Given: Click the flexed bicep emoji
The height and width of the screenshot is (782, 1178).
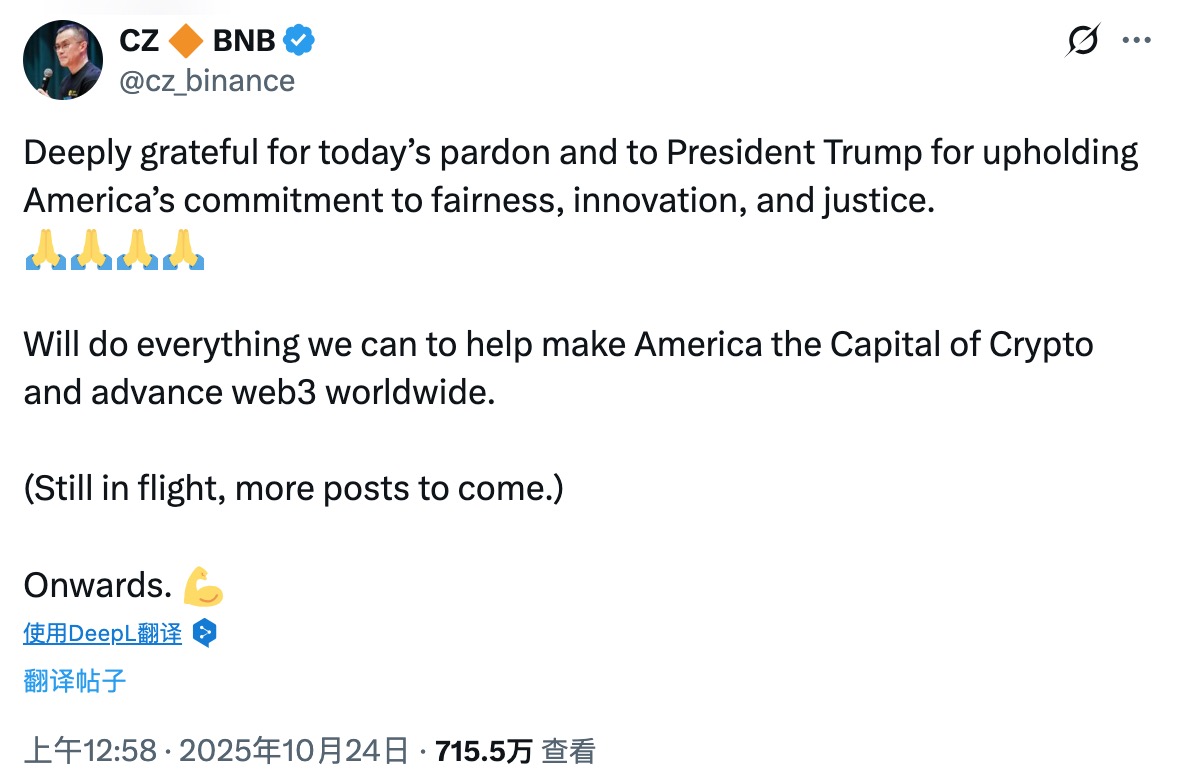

---

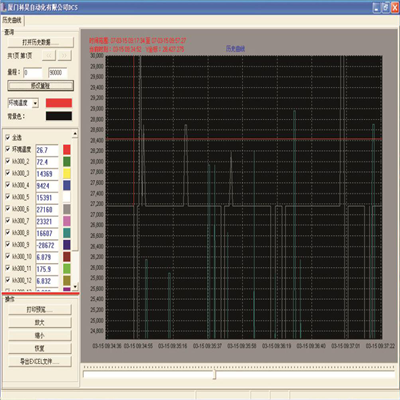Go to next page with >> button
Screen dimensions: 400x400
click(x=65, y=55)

* * *

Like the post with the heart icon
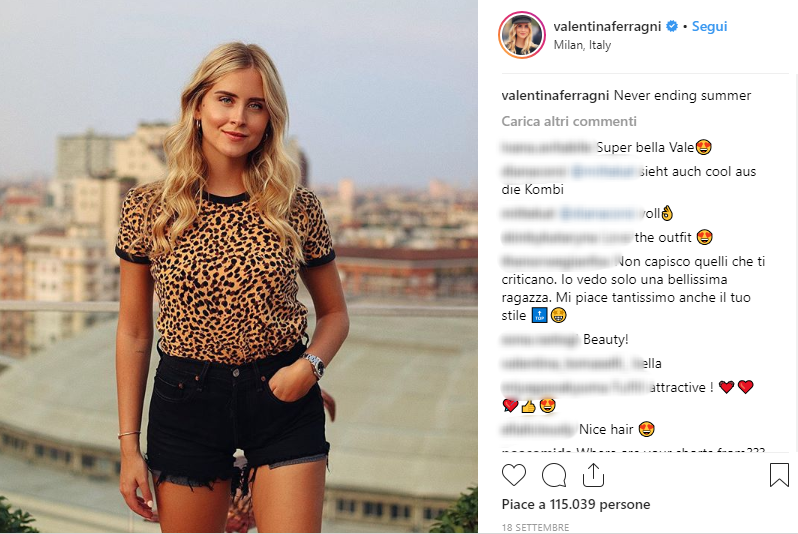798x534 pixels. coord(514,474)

Task requirements:
Reproduce exactly the lines above from the line with "Given: Click the flexed bicep emoji" to the line with "The height and", including both, and add nothing.

Finished task:
Given: Click the flexed bicep emoji
The height and width of the screenshot is (782, 1178).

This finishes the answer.